> [Extracted information]
---------------
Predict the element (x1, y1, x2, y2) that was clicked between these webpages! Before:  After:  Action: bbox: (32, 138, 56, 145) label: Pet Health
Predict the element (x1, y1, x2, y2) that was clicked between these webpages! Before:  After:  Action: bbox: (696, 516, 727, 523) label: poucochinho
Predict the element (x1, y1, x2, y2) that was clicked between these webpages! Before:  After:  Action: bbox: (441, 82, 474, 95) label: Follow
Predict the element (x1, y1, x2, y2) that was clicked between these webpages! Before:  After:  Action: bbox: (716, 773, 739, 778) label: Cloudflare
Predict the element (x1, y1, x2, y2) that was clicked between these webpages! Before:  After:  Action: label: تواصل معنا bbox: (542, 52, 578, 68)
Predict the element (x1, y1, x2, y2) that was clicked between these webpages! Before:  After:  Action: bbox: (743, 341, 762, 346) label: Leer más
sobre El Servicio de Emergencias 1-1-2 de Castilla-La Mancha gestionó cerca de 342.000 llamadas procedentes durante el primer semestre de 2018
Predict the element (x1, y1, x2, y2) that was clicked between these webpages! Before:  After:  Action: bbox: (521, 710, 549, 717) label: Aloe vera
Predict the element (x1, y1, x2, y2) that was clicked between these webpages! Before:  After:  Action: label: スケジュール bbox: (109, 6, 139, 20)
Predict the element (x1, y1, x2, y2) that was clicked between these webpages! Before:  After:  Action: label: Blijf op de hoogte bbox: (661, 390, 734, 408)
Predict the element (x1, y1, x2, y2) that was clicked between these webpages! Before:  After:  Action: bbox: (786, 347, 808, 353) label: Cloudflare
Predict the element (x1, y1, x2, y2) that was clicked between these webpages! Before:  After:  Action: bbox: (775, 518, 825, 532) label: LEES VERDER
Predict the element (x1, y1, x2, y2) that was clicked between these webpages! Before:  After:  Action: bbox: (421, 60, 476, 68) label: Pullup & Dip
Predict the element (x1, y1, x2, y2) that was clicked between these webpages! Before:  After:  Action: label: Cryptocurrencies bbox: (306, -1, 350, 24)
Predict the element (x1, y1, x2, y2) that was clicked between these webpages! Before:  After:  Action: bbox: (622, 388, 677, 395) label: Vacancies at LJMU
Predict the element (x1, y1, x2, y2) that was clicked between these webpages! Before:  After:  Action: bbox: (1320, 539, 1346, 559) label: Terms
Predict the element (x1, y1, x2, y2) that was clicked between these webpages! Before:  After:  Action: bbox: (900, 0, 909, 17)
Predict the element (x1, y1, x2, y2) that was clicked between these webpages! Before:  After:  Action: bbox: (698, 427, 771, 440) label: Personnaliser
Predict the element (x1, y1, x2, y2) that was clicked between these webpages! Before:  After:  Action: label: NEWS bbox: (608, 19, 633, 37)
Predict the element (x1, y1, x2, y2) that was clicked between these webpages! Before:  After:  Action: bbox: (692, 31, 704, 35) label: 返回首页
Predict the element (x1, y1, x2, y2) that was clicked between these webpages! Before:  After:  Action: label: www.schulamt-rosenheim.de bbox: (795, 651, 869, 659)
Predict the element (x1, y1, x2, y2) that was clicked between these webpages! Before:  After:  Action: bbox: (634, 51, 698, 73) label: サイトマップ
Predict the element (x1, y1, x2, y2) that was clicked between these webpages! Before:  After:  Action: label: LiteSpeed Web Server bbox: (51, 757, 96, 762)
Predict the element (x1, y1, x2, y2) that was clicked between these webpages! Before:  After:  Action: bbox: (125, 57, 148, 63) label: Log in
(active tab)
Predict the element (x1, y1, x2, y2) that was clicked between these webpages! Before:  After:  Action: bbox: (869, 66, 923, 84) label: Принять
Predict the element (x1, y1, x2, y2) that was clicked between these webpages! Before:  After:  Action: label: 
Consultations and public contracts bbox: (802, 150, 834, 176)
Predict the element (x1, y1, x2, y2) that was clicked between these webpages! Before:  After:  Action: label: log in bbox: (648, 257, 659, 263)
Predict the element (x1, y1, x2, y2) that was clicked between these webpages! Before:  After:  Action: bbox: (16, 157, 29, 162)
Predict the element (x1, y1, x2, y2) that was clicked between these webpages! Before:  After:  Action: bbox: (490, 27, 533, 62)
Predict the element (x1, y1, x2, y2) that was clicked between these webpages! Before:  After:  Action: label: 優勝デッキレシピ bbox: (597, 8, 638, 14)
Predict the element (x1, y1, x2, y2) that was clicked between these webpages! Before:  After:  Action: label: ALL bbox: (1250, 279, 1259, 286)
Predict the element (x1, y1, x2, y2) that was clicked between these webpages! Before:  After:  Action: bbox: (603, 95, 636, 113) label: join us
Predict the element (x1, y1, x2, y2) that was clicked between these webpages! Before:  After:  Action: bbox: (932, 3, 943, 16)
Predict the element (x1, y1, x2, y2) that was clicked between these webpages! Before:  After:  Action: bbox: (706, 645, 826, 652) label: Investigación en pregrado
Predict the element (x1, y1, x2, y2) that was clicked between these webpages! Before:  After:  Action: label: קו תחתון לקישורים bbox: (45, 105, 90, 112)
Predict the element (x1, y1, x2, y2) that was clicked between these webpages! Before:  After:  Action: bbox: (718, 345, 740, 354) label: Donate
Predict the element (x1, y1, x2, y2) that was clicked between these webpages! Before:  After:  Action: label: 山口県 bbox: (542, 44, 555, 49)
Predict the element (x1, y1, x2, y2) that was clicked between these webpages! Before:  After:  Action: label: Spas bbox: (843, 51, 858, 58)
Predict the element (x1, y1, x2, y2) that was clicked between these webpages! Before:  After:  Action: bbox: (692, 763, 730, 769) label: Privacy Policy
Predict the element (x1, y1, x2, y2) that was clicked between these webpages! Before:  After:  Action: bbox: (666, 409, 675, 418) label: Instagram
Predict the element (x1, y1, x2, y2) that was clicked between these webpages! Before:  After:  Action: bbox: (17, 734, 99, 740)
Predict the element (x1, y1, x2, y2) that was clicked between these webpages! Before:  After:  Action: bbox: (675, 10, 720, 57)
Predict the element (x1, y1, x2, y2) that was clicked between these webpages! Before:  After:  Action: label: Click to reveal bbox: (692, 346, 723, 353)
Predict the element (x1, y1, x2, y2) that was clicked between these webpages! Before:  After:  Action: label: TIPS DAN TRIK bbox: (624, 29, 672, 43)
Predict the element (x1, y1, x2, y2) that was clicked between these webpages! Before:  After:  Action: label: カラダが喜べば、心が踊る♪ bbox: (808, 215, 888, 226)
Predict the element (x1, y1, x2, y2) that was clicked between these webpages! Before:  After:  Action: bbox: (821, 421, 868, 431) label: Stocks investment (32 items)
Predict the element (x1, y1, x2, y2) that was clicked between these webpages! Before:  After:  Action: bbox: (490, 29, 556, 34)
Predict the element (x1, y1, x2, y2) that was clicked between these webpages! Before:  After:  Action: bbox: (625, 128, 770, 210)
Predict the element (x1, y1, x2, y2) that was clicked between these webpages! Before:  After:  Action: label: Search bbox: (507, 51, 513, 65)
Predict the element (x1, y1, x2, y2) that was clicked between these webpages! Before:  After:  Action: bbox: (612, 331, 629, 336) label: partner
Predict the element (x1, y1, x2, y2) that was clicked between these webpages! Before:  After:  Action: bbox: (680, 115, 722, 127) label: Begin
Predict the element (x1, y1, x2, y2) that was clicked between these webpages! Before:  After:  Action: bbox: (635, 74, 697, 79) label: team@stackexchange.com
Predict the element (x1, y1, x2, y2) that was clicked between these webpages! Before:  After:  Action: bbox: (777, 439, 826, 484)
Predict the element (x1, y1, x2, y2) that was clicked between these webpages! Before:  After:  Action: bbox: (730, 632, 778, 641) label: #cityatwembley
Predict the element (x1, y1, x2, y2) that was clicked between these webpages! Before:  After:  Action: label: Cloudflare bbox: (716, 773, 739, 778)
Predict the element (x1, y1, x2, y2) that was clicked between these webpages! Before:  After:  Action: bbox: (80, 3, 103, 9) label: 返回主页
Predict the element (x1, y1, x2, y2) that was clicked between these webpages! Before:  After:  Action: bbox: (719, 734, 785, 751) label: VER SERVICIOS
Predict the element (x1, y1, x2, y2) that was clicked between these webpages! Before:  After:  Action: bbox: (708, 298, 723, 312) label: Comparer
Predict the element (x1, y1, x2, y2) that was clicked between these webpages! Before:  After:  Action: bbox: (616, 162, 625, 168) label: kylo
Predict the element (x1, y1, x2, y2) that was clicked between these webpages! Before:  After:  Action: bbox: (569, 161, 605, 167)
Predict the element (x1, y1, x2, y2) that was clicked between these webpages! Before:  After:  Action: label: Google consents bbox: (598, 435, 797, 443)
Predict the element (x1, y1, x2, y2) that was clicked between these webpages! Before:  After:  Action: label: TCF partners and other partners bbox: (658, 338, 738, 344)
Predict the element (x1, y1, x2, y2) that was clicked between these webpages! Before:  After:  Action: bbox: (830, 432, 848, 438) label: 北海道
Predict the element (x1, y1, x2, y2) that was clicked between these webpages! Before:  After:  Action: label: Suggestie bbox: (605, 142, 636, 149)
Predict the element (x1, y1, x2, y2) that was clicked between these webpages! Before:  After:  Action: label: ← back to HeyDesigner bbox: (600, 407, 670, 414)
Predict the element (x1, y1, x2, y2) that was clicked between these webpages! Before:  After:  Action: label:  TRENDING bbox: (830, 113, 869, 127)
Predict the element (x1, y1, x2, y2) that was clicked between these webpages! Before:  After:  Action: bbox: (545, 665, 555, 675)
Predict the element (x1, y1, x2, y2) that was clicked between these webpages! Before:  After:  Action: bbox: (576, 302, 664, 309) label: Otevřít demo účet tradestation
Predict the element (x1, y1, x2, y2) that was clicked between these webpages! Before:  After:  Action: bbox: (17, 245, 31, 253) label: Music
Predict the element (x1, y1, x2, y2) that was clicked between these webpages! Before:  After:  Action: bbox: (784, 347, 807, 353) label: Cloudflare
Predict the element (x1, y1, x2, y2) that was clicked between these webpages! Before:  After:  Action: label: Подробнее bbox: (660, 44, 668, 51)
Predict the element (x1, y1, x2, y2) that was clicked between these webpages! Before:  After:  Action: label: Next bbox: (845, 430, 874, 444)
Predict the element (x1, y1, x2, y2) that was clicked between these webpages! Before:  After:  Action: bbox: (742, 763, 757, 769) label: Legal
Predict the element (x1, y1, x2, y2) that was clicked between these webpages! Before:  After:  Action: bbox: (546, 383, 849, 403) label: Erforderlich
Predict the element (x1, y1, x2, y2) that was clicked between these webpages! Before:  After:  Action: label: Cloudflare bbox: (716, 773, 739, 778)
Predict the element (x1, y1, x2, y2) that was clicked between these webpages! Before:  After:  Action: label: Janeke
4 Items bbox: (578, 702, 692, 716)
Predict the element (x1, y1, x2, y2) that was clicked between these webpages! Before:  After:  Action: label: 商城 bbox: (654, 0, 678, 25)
---------------
> [Stated problem] Copy out the rows unchanged, starting at the one that contains "label: LEES VERDER" and ending after the one that contains "Pullup & Dip".

> [Finished task]
Predict the element (x1, y1, x2, y2) that was clicked between these webpages! Before:  After:  Action: bbox: (775, 518, 825, 532) label: LEES VERDER
Predict the element (x1, y1, x2, y2) that was clicked between these webpages! Before:  After:  Action: bbox: (421, 60, 476, 68) label: Pullup & Dip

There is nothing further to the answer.